Everywhere in the US, members of the entertainment industry have been on strike for a few weeks, and Artificial Intelligence (AI) is at the heart of their concerns. Indeed, now that AI is able to write scripts and to create highly realistic videos, actors and TV producers are afraid of being replaced.
But legally, can an AI actually create intellectual works worthy of copyright protection? At the moment, both US and Italian legal systems seem reluctant, considering that an author is necessary a human being (A), and that copyright protection may only be granted to works created with sufficient human contribution (B).

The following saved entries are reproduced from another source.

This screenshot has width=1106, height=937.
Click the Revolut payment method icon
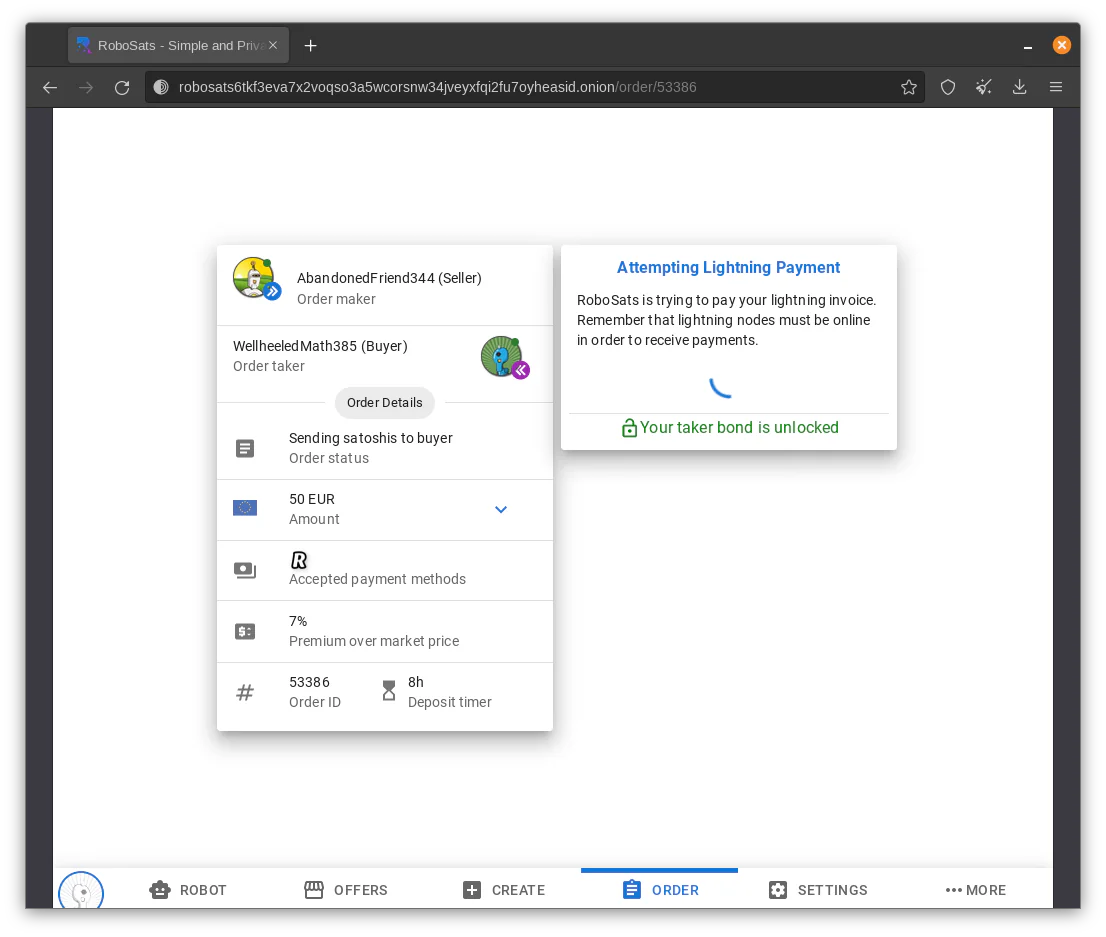(299, 560)
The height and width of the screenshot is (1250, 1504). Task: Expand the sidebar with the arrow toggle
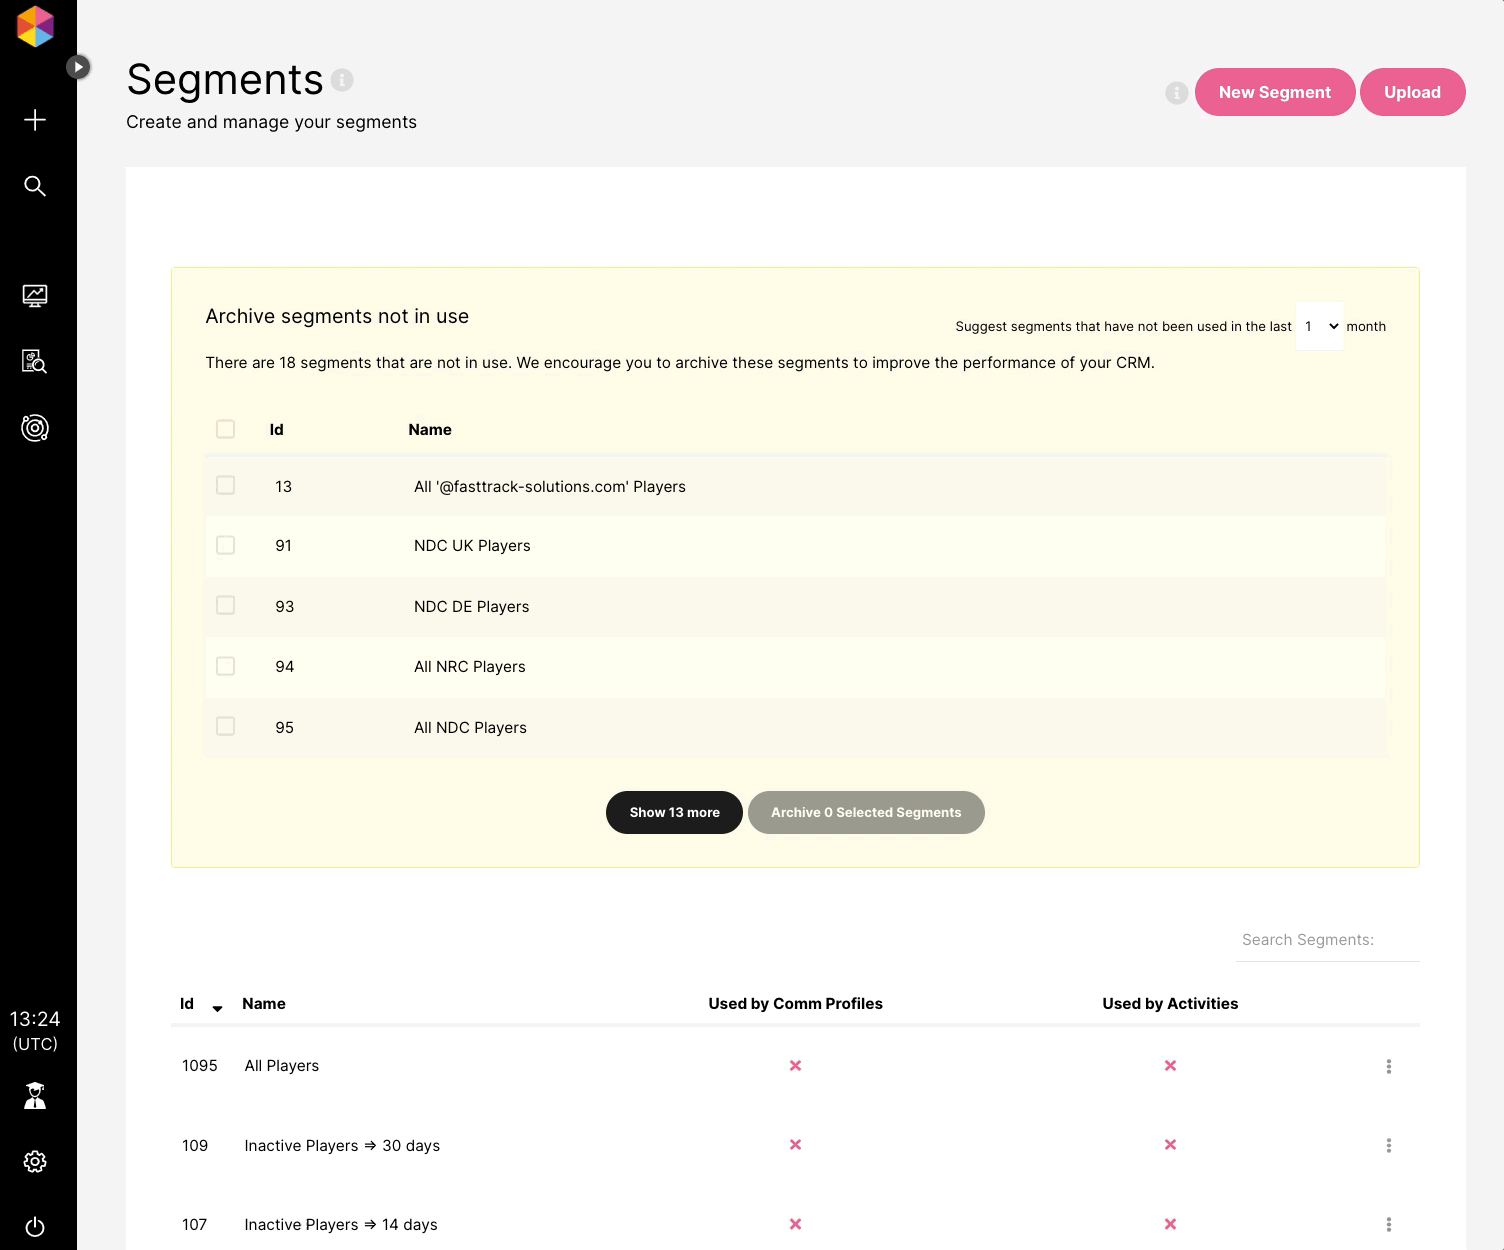pos(78,67)
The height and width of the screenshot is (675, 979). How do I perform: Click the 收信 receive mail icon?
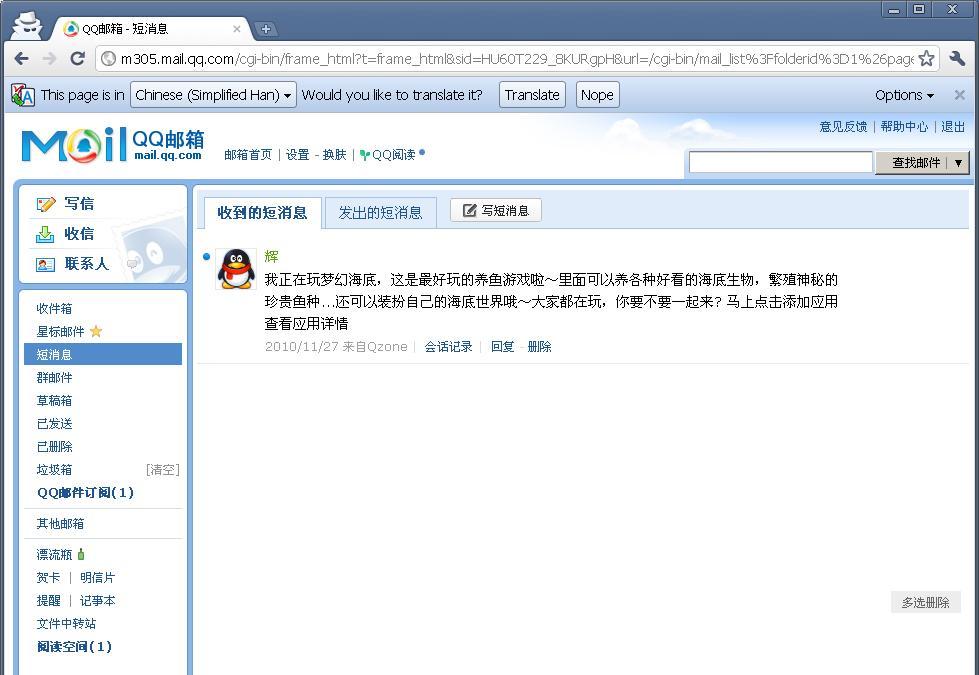(x=47, y=233)
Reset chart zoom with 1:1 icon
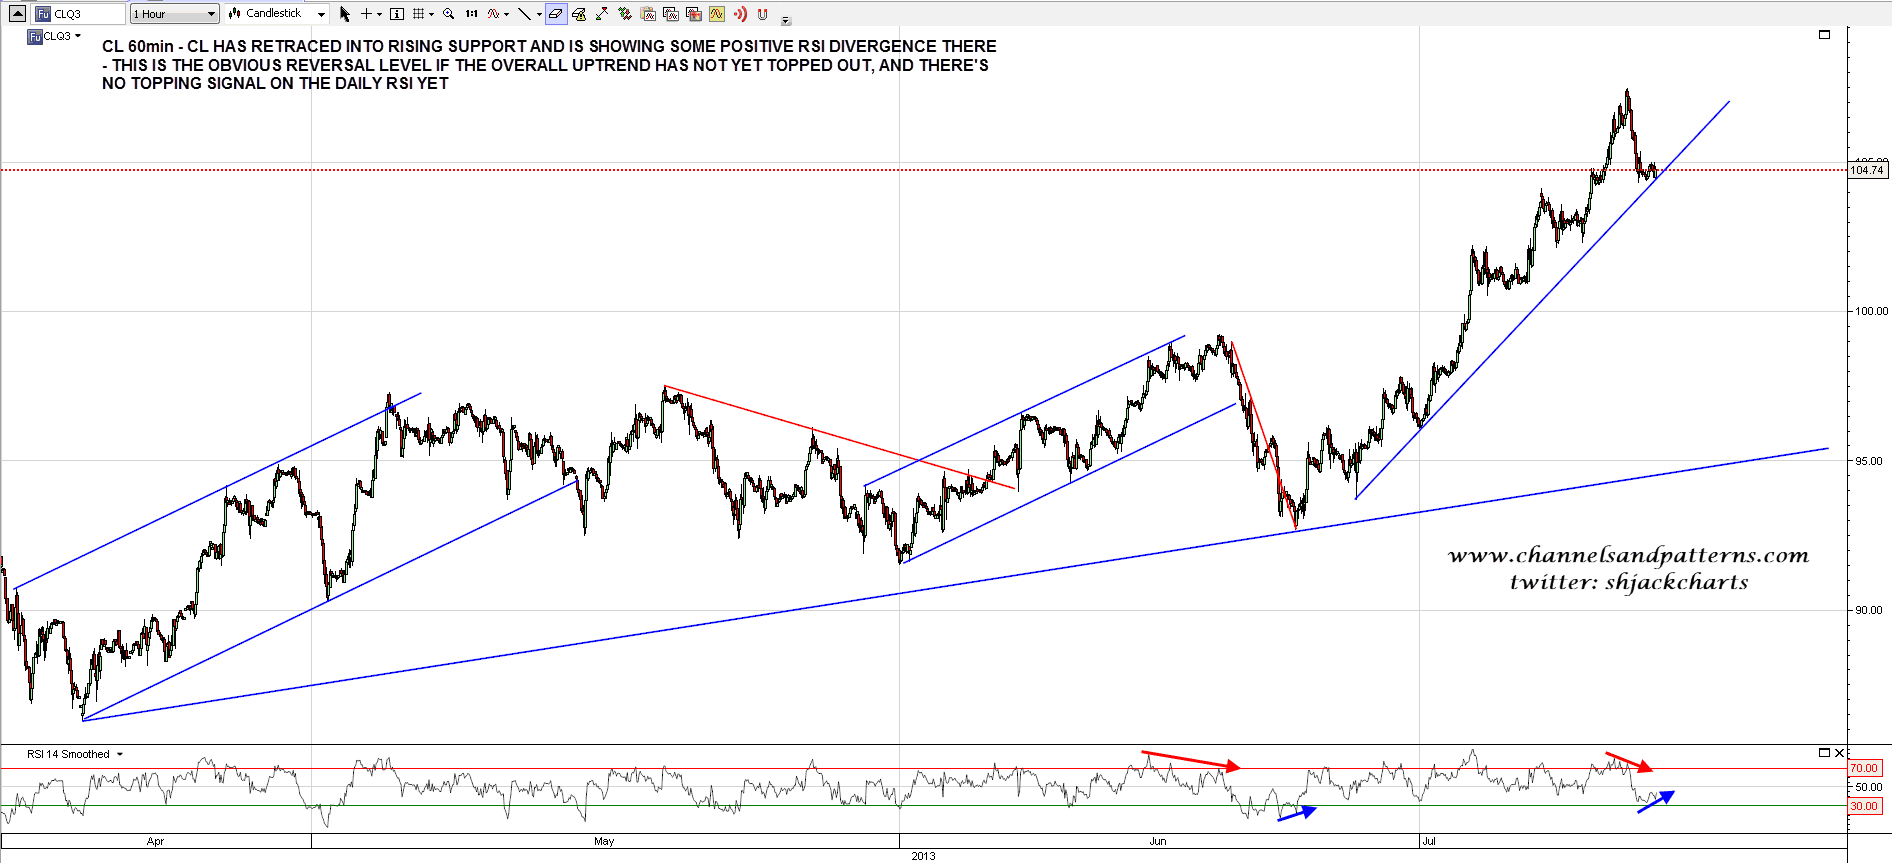1892x863 pixels. point(471,14)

A-) As a non-human person, an AI cannot be an author within the meaning of Copyright Law
Before anything else, it is worth considering whether an AI can be legally considered as an “author”. Pursuant to Article 1 of Italian Copyright Law (22 April, 1941, n.633), protection is granted to “intellectual works of creative nature that belong to literature, music, visual arts, architecture, theater, cinematography, regardless of their form of expression”. In the absence of any textual definition, the Italian case law clarified that the wording “intellectual work” does not refer to the idea behind the work (an idea being usually protected by a patent and not a copyright), but rather to the form of its expression, which must be creative. As well established under Italian case law, the creative nature, “does not coincide with that of […] absolute originality and novelty, but conversely refers to the personal and individual expression of an objectivity belonging to the categories listed in Article 1” (for a recent example: Italian Court of Cassation, January 16, 2023, n. 1107). Therefore, it can be “simple ideas and notions“, as long as “the work reflects the personality of its author, manifesting his free and creative choices”. Such an interpretation is in line with European Union law, according to which an original work exists “if it is the author’s own intellectual creation reflecting his personality” (17th recital in the Preamble of Directives 93/98 and 2006/115). Yet, the concept of personality seems to refer only to human persons. In this regard, the European Parliament, in its resolution of 20 October 2020 on intellectual property rights for the development of artificial intelligence technologies, highlighted that by addressing the author’s personality, the very concept of intellectual creation is linked to a natural person, which basically excludes AI technology.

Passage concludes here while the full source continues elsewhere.